Aunque el Evangelio de Jesucristo es uno, en demasiadas ocasiones parece que existen tantas interpretaciones como personas; sin embargo, somos nosotros los que debemos ajustarnos a Cristo y no al revés. En la Iglesia no estamos llamados a la uniformidad sino a la unidad del Evangelio desde la diversidad de los creyentes. Algunos están empeñados en la uniformidad de los creyentes desde la diversidad del Evangelio, pero no podemos pretender una Iglesia que se mueva con el mundo sino que siempre debemos trabajar por una Iglesia que mueva al mundo, como decía el genial Chesterton.
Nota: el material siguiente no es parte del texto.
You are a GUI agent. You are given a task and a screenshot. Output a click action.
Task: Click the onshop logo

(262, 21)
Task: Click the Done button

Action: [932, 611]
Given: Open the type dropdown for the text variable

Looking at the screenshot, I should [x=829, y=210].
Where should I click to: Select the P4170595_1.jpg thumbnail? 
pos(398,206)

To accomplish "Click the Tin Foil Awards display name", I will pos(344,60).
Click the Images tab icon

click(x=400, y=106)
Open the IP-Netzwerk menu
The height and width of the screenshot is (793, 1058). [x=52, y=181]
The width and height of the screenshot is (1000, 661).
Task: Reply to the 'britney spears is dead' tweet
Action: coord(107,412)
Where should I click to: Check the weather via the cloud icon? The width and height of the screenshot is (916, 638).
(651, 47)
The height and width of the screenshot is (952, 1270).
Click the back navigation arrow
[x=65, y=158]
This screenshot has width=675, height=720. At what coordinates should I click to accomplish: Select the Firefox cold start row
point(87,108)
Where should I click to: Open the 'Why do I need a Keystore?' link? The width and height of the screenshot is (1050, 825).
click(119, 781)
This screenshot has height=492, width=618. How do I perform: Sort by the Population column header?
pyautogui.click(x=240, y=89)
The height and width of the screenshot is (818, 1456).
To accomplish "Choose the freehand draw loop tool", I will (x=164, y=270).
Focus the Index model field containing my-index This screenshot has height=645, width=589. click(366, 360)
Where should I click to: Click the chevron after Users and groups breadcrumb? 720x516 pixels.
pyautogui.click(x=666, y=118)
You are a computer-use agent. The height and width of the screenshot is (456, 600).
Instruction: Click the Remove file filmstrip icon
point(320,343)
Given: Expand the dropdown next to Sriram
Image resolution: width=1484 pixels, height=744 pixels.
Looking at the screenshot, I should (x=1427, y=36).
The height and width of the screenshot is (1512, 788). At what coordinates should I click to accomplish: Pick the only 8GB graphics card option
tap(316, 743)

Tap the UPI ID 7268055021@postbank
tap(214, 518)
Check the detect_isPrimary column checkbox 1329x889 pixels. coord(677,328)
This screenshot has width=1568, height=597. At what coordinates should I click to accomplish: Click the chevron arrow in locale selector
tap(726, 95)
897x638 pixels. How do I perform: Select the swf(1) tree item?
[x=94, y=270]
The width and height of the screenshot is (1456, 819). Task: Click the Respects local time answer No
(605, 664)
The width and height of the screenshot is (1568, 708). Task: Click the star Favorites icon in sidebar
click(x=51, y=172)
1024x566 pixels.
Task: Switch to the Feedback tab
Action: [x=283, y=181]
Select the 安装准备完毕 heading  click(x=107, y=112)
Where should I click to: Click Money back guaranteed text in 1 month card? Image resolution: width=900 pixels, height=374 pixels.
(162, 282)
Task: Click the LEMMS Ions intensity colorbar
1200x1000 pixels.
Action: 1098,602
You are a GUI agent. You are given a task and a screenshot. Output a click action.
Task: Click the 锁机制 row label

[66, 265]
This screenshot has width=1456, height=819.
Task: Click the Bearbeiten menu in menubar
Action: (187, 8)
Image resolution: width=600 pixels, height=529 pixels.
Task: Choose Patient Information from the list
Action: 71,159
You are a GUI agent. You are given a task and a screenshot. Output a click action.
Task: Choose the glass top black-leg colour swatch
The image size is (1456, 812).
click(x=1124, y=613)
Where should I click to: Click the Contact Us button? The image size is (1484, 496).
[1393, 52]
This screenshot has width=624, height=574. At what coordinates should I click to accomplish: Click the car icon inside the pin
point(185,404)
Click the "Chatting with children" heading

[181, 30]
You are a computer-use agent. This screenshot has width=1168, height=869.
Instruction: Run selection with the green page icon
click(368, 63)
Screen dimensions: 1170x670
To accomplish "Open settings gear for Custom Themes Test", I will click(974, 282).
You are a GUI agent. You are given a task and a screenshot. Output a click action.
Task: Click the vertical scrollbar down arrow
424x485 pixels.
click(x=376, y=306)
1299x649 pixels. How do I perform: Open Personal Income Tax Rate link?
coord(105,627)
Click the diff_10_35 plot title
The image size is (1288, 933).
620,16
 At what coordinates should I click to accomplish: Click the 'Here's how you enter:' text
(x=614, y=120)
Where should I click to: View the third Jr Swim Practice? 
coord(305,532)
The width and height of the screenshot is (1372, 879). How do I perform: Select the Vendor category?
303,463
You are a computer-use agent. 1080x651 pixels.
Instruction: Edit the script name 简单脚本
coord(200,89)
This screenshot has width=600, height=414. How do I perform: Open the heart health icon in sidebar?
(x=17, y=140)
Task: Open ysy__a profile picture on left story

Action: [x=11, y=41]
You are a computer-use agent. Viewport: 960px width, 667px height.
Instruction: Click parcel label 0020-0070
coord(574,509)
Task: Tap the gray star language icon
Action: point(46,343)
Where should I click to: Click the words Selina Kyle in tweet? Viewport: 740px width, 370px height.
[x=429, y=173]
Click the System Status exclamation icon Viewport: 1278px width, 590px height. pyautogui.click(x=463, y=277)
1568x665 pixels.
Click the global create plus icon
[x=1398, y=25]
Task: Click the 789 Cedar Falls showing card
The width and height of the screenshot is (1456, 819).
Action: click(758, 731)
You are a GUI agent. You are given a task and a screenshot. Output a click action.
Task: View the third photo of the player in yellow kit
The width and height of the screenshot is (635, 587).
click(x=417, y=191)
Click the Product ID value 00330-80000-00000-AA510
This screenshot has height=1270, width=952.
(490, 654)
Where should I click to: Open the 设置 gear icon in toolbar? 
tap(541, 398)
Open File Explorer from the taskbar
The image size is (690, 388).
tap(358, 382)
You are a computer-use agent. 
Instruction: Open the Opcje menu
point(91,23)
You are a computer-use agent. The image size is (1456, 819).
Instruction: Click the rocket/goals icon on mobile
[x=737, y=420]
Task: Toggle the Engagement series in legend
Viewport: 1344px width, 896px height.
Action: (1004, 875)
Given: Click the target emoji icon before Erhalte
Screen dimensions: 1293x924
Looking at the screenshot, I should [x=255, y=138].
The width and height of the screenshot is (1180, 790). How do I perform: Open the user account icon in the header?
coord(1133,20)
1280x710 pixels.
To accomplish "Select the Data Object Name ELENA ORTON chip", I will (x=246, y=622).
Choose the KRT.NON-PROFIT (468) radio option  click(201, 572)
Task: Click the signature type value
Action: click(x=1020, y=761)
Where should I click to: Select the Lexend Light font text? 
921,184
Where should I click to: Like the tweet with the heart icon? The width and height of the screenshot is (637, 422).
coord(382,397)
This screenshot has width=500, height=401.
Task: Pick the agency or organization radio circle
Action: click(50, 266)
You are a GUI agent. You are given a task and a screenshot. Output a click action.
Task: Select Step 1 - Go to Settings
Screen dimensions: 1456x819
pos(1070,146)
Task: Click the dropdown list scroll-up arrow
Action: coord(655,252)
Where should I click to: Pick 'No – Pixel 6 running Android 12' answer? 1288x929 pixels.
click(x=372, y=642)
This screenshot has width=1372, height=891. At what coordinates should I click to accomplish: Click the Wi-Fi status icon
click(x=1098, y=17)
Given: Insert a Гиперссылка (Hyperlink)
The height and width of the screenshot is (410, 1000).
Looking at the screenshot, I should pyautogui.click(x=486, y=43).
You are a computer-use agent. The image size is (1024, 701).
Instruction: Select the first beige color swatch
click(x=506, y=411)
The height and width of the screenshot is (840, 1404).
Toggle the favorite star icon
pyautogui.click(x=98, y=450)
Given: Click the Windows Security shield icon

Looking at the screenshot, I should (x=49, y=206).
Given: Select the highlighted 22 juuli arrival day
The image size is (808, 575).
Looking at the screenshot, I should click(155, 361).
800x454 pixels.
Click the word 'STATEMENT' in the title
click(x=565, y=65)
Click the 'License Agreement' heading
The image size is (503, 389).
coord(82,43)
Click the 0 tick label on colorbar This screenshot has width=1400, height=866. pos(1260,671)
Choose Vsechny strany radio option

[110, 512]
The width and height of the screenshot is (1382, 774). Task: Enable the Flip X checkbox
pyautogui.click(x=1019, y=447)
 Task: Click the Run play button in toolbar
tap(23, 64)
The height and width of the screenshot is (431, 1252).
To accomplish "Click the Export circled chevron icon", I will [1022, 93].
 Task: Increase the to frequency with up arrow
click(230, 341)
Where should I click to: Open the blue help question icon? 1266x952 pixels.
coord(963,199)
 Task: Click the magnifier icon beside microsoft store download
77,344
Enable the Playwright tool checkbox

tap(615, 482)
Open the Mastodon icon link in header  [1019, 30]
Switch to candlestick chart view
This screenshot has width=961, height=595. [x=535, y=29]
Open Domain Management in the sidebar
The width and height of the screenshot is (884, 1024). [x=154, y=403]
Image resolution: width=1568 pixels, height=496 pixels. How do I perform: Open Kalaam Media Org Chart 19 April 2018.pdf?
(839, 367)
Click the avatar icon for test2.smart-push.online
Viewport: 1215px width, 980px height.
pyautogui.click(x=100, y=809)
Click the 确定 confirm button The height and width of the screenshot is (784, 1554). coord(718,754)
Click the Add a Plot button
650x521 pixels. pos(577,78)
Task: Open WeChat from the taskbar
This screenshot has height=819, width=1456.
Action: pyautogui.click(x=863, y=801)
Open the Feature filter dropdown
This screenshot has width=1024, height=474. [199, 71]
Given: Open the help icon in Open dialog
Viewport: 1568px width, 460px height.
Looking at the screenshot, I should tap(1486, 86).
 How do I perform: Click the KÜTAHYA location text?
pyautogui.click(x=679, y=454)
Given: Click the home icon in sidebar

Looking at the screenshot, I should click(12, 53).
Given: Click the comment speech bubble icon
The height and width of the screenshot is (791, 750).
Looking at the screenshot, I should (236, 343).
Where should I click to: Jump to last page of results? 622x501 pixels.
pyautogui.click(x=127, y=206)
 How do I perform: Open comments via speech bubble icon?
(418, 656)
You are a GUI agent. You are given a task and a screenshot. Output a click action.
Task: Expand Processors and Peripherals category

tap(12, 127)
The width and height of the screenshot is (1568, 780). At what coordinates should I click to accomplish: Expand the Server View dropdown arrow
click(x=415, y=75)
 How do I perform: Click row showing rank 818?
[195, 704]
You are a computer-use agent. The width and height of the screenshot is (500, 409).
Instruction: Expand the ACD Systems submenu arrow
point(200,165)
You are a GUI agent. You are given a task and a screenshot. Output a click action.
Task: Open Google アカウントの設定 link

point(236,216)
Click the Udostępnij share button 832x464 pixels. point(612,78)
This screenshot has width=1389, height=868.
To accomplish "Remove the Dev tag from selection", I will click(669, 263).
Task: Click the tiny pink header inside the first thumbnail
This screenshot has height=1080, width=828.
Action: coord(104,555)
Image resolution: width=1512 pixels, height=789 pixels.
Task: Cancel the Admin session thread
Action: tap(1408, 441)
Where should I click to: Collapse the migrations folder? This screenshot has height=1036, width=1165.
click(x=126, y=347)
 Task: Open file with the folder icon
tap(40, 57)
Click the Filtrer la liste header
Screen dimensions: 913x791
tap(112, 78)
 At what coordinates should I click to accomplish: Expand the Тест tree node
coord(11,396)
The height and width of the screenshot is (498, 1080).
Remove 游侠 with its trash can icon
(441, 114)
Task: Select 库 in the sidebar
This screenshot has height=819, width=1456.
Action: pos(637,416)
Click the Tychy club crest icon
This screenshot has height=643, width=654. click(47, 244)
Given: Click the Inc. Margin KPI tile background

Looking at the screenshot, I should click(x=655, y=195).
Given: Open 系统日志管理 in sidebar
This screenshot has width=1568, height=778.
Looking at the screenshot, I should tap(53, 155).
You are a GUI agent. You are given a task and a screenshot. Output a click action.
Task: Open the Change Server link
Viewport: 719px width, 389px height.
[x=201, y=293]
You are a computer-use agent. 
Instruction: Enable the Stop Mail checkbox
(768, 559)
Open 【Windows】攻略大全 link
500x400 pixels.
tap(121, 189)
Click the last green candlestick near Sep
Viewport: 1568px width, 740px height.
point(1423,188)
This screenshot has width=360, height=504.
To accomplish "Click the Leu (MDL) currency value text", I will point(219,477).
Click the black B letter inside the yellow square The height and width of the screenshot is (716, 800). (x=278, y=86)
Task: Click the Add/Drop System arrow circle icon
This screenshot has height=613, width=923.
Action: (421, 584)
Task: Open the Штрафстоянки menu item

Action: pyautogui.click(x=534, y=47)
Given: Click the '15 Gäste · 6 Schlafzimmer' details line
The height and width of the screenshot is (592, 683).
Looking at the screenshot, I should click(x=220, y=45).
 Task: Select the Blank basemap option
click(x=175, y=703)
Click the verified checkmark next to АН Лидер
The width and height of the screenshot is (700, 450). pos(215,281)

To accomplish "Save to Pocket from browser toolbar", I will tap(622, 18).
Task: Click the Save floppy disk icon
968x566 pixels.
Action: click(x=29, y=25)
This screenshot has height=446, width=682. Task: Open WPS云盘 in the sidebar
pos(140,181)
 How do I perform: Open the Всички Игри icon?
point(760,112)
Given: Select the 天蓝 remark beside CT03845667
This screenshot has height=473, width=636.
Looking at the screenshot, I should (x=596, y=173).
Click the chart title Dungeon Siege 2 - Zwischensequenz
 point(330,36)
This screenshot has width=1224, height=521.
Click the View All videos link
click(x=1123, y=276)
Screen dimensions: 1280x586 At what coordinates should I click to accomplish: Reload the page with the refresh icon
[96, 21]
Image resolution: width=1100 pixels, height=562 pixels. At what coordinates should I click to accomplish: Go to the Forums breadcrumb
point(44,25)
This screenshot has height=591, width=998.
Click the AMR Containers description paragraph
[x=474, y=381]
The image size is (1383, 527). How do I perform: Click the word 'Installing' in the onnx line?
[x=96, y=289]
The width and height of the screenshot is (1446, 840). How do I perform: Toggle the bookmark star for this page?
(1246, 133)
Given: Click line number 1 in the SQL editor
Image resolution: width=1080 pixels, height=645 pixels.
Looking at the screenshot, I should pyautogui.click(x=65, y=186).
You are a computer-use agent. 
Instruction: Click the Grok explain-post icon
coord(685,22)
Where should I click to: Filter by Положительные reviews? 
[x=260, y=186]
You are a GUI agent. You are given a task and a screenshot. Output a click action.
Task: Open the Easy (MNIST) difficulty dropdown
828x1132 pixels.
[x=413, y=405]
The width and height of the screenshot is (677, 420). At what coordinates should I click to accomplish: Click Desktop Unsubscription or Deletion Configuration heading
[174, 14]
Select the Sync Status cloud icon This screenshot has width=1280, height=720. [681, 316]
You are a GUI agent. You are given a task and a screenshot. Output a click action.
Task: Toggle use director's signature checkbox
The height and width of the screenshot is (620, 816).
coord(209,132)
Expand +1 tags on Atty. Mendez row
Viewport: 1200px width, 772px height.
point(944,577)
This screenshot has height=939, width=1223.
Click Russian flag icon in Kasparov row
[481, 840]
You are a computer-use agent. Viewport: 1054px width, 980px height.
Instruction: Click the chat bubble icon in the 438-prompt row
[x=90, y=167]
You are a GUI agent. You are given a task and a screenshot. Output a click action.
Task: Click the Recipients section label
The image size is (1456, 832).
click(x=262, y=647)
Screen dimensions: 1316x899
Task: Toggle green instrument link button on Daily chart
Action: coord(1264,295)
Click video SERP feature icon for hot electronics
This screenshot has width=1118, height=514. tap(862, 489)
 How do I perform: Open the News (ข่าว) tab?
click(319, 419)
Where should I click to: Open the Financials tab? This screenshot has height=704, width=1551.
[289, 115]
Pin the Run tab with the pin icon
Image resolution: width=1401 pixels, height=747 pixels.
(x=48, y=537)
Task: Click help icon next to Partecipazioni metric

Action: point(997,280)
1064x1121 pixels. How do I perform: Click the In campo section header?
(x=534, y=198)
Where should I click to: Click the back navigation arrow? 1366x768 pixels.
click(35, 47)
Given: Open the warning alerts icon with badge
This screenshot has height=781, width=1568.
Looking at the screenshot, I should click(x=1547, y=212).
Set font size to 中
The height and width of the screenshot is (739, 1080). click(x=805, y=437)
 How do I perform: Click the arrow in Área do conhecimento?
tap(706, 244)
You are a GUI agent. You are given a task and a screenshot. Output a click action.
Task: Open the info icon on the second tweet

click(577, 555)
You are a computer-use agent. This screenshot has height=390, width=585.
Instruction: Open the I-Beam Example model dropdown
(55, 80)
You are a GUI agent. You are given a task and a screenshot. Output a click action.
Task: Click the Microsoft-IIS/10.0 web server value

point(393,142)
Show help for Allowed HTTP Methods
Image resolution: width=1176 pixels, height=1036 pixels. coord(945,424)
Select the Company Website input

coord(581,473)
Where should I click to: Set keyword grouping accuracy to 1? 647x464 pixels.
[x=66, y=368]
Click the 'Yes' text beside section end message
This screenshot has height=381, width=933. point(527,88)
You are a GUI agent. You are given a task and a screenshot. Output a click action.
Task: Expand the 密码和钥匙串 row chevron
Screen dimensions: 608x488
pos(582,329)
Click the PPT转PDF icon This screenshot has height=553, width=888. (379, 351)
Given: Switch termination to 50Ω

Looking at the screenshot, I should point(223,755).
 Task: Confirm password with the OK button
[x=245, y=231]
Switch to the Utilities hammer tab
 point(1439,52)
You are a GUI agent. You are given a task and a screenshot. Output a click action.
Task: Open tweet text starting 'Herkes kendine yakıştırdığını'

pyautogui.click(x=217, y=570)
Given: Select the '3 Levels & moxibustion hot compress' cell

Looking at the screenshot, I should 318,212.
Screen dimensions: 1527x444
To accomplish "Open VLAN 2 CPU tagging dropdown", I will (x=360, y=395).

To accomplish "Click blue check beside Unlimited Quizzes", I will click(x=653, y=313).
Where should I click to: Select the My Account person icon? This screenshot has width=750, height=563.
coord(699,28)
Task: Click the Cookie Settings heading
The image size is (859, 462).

El papa Francisco, que no teme incomodar la teología de algunos, habla muy claro al respecto cuando se refiere al peligro de la mundanidad espiritual en la Iglesia. En el número 94 de la Evangelii gaudium afirma sin miedo a despertar susceptibilidades:
“Esta mundanidad puede alimentarse especialmente de dos maneras profundamente emparentadas. Una es la fascinación del gnosticismo, una fe encerrada en el subjetivismo, donde sólo interesa una determinada experiencia o una serie de razonamientos y conocimientos que supuestamente reconfortan e iluminan, pero en definitiva el sujeto queda clausurado en la inmanencia de su propia razón o de sus sentimientos. La otra es el neopelagianismo autorreferencial y prometeico de quienes en el fondo sólo confían en sus propias fuerzas y se sienten superiores a otros por cumplir determinadas normas o por ser inquebrantablemente fieles a cierto estilo católico propio del pasado. Es una supuesta seguridad doctrinal o disciplinaria que da lugar a un elitismo narcisista y autoritario, donde en lugar de evangelizar lo que se hace es analizar y clasificar a los demás, y en lugar de facilitar el acceso a la gracia se gastan las energías en controlar. En los dos casos, ni Jesucristo ni los demás interesan verdaderamente. Son manifestaciones de un inmanentismo antropocéntrico. No es posible imaginar que de estas formas desvirtuadas de cristianismo pueda brotar un auténtico dinamismo evangelizador.”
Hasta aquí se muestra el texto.